▶ [DOCUMENT EXTRACT]
## BEGIN

Do Good Fences Make Safe Water?
0
Votes

Do Good Fences Make Safe Water?

WSSC restricts access to plant overlook in the name of homeland security.

Like a lot of people, Potomac resident Guy Semmes enjoys walks along the C&O Canal. As a builder, Semmes enjoyed watching the last renovation of the Washington Suburban Sanitary Commission intake facility, about one mile upstream from Swain’s Lock.

“It’s a really wonderful thing,” Semmes said.

With the arrival of spring, Semmes began his regular jogs along the canal, but the first time he arrived at the intake facility, he was surprised by what he found there.

“They put this expensive, worthless barricade around the whole darn thing,” Semmes said.

The barricade is being called a “privacy fence” by WSSC. The gray metal barrier is solid and approximately eight feet tall. It completely encircles the intake portion of the facility.

“They’ve carefully tried to keep people out,” Semmes said.

WSSC put up the barrier in order safeguard the water supply, said Chuck Brown, a spokesman for the utility.

“I think it’s fairly clear that when it comes to the safety of the public water supply, we must take every reasonable precaution,” he said. “We’re sorry for any recreational inconvenience, but protecting the health and safety of our 1.6 million customers comes first.”

But how reasonable is this particular precaution? At eight feet high, the barrier would not be difficult to scale, Semmes said. “Anybody could easily get in there and do what they wanted to do,” he said.

## END

▶ [WRITTEN EXERCISE]
Continue the article about the fence around the WSSC water intake facility, starting right after its final sentence. The records are not needed for this.

▶ [DATASET]

## BEGIN

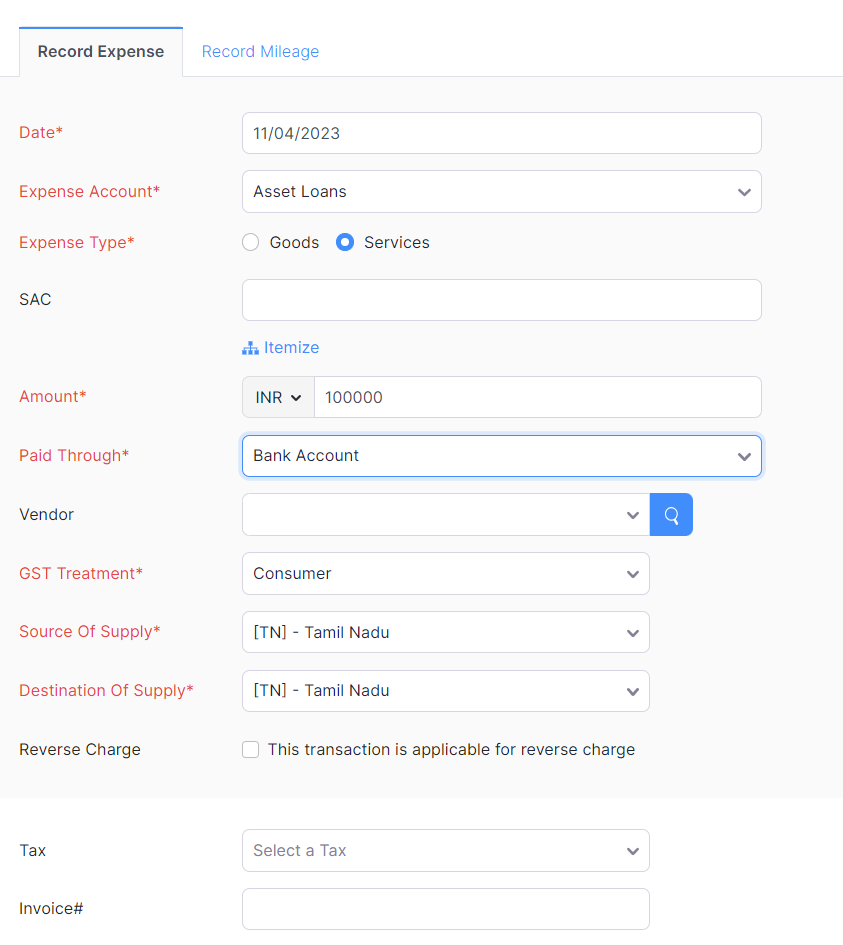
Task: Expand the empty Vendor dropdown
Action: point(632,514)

## END
## BEGIN

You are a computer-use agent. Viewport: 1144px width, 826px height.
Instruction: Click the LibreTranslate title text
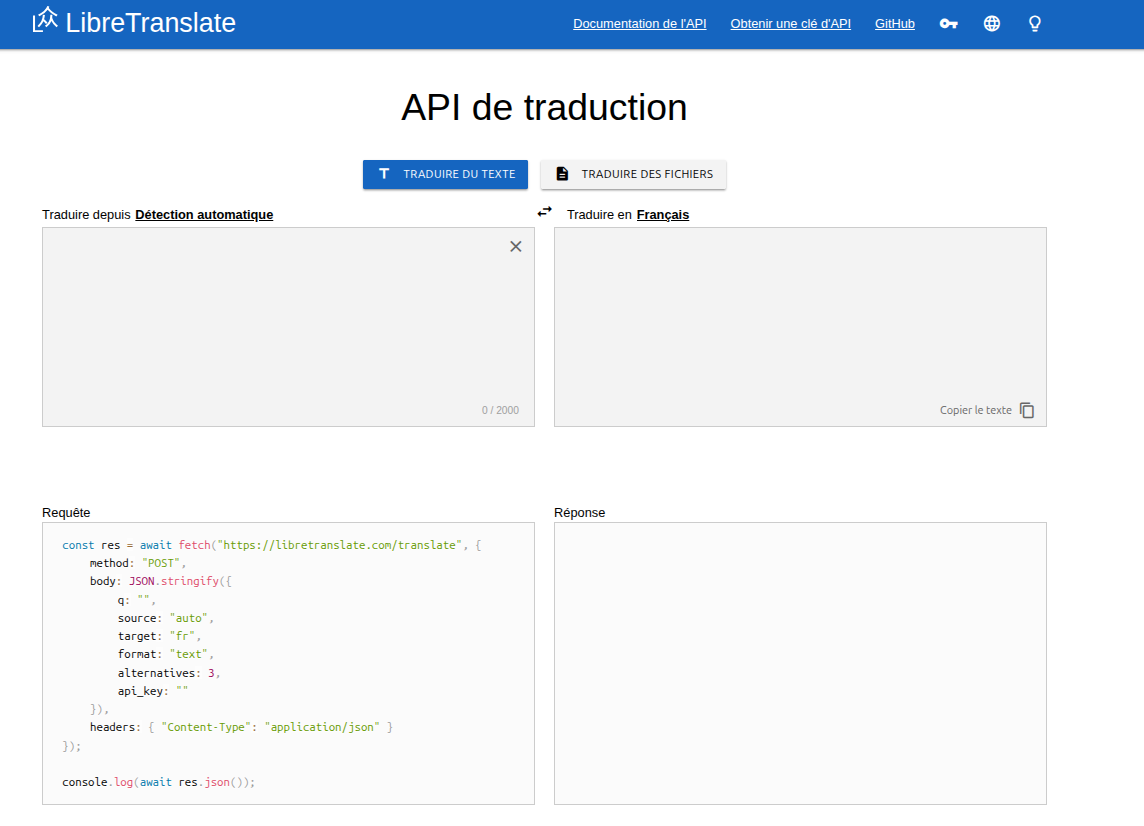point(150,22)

## END

▶ [RESULT FOR THIS TASK]
He also pointed out that there is no barrier in the river itself. “You can come down the river in a canoe,” Semmes said.

It is also relatively easy to walk around to the upstream side of the intake pipe and have access to the water just before it goes into the intake. And the pipe which crosses the canal is another visible target.

Brown explained that there are other security precautions that have already been put into place, with more to come. “We are planning some additional security enhancements,” Brown said.

Semmes is also concerned that by increasing the security, it increases the interest in what is behind the fence. “The more they’re doing all this security, the more obvious the target is,” Semmes said.

But security measures such as this one are new to a country which is just starting to deal with the prospects of terrorism on U.S. soil.

“The first thing I can tell you is there is no handbook,” said Gary Felton, a professor at the University of Maryland. “We’re discovering things as they happen.” Felton’s expertise generally lies in the area of water quality, but recently, protecting the water supply has been coming up more and more often.

Before the barrier was erected, a person could stand over the intake and look directly at the water as it flowed into the pipes to go to be treated.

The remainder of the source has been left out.